** Opening The input block **

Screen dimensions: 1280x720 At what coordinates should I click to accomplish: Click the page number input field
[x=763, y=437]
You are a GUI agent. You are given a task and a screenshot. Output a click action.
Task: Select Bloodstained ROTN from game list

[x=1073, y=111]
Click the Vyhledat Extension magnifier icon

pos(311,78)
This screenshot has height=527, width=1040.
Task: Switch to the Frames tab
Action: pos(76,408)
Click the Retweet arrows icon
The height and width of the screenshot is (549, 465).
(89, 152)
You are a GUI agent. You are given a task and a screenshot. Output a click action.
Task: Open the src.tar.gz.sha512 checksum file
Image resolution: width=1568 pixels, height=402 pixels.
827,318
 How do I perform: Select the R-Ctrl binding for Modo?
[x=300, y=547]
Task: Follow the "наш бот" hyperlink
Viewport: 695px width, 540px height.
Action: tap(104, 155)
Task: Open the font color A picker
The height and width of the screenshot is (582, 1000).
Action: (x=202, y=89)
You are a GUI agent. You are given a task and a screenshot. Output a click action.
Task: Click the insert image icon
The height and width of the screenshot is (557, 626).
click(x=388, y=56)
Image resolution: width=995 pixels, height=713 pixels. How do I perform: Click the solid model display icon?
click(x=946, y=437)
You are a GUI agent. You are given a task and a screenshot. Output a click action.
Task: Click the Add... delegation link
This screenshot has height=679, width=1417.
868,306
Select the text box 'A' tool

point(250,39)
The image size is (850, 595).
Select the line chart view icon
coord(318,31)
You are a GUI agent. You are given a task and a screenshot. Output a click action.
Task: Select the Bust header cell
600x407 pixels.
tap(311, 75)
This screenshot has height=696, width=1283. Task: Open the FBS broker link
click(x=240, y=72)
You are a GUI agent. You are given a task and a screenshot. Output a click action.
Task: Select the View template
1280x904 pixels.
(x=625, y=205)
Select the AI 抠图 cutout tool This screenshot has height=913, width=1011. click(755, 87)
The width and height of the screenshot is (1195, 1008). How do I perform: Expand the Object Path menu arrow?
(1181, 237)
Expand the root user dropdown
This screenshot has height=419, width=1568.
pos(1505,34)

** Closing The input block **

• _Goal of the exercise_
Find the line that contains "How do I perform: Select". Write out that line and every line after it through the end of the data, exactly, and nothing else.

• _Solution to this task_
 How do I perform: Select the R-Ctrl binding for Modo?
[x=300, y=547]
Task: Follow the "наш бот" hyperlink
Viewport: 695px width, 540px height.
Action: tap(104, 155)
Task: Open the font color A picker
The height and width of the screenshot is (582, 1000).
Action: (x=202, y=89)
You are a GUI agent. You are given a task and a screenshot. Output a click action.
Task: Click the insert image icon
The height and width of the screenshot is (557, 626).
click(x=388, y=56)
Image resolution: width=995 pixels, height=713 pixels. How do I perform: Click the solid model display icon?
click(x=946, y=437)
You are a GUI agent. You are given a task and a screenshot. Output a click action.
Task: Click the Add... delegation link
This screenshot has height=679, width=1417.
868,306
Select the text box 'A' tool

point(250,39)
The image size is (850, 595).
Select the line chart view icon
coord(318,31)
You are a GUI agent. You are given a task and a screenshot. Output a click action.
Task: Select the Bust header cell
600x407 pixels.
tap(311, 75)
This screenshot has height=696, width=1283. Task: Open the FBS broker link
click(x=240, y=72)
You are a GUI agent. You are given a task and a screenshot. Output a click action.
Task: Select the View template
1280x904 pixels.
(x=625, y=205)
Select the AI 抠图 cutout tool This screenshot has height=913, width=1011. click(755, 87)
The width and height of the screenshot is (1195, 1008). How do I perform: Expand the Object Path menu arrow?
(1181, 237)
Expand the root user dropdown
This screenshot has height=419, width=1568.
pos(1505,34)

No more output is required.